Die Geschichte wird von Scout erzählt, die mir von Anfang an sypathisch war. Für ihr alter, war sie schon ausgesprochen reif. Manchmal hatte ich, dass Gefühl, dass Scout älter als 8 Jahre ist. Teilweise jedoch ließ es den Roman etwas unecht wirken ließ.
Der Schreibstil war insgesamt schön flüssig und angenehm zu lesen und dadurch, dass die Geschichte von Scout erzählt wird, hatte man das Gefühl in der Geschichte selbst Scout zu sein. Während man Scout durch ihr Leben in Maycomb begleitet wird man mit den Themen Gerechtigkeit und Rassismus konfrontiert. Dabei wird schnell deutlich, dass die Autorin unterschiedliche Positionen aufzeigt, die auch hinterfragt werden. Gleichzeitig wird dem Leser auch genug Freiraum gelassen, um sich selbst eine Meinung über die Themen zu bilden. Auch merkt man, dass die verschiedenen Charaktere gut durchdacht sind und verschiedene Entwicklungen erleben. Dies fällt besonders bei Jem auf.
Es ist ein sehr schönes Buch gewesen. Als ich das Buch bestellt hatte, hatte ich erwartet, dass der Schreibstil schwieriger ist, als er in Wirklichkeit ist. Man konnte das Buch schön flüssig lesen.

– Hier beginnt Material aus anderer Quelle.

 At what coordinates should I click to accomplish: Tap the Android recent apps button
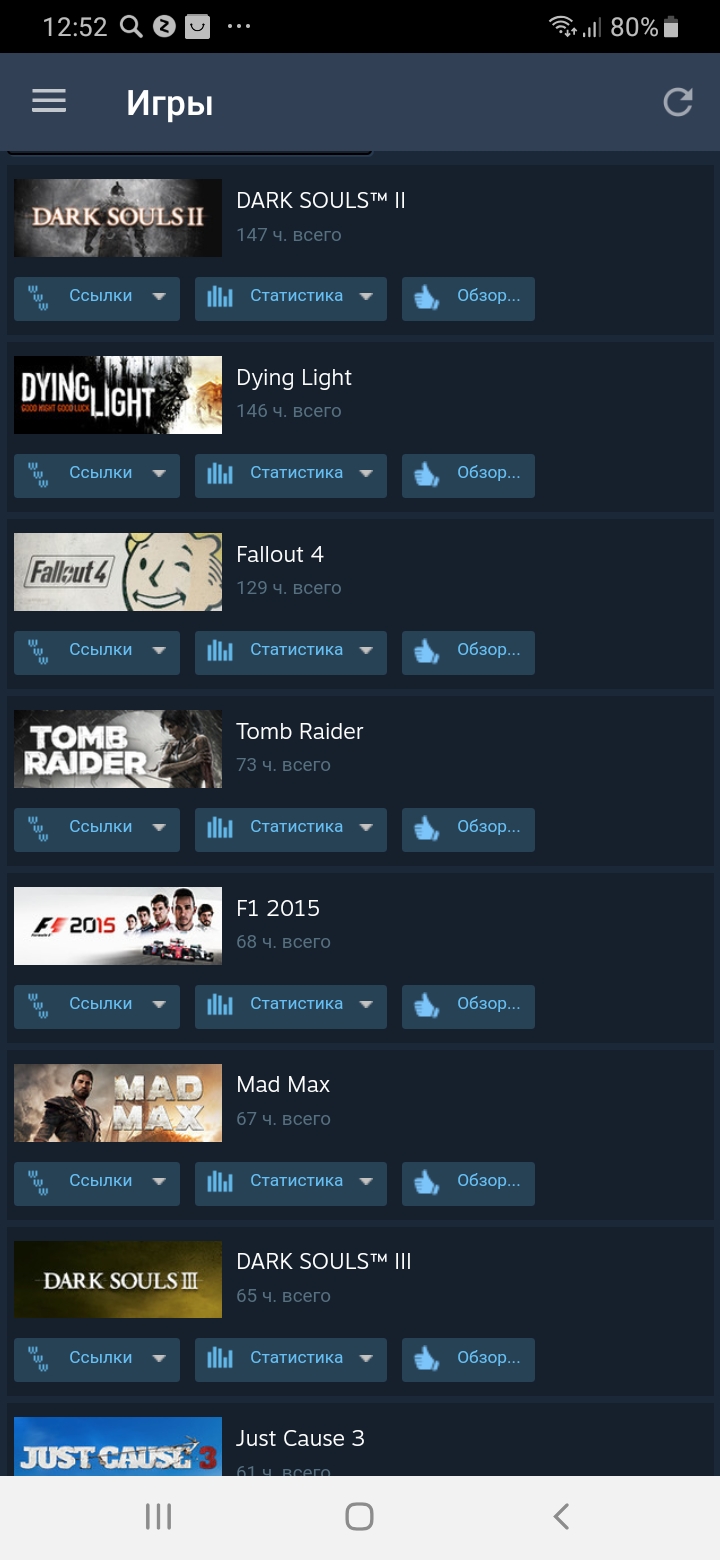tap(158, 1517)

Das Buch behandelt zwei wichtige Themen auf der Welt Gerechtigkeit und Rassismus. Auch wenn die verschieden Figuren im Roman auf ihr eigenes Urteil kommen, fand ich, dass die Autorin dem Leser immer noch die Freiheit gelassen hat, selbst über diese Themen zu urteilen und zu entscheiden, was ist gerecht und was nicht. Diese Freiheit wird vor allem dadurch deutlich, dass Scout, die wir begleiten, sich selbst noch ein Urteil über diese beiden Themen bilden muss.
Und genau das, fasziniert mich an diesem Buch. Man muss sich selbst über vieles ein Urteil bilden und fühlt sich sofort als die kleine 8 jährige Scout, die zwar die Meinungen der verschiedenen Erwachsenen zu hören bekommt, aber dennoch selbst urteilen muss.
Besonders hat mir die Figur Atticus Finch - Scouts Vater- gefallen. Er war die gerechteste Person, die ich bis jetzt kennenlernen durfte.
Ich kann jeden dieses Buch nur ans Herz legen, die nach etwas suchen,die eine tiefgründige Geschichte haben wollen.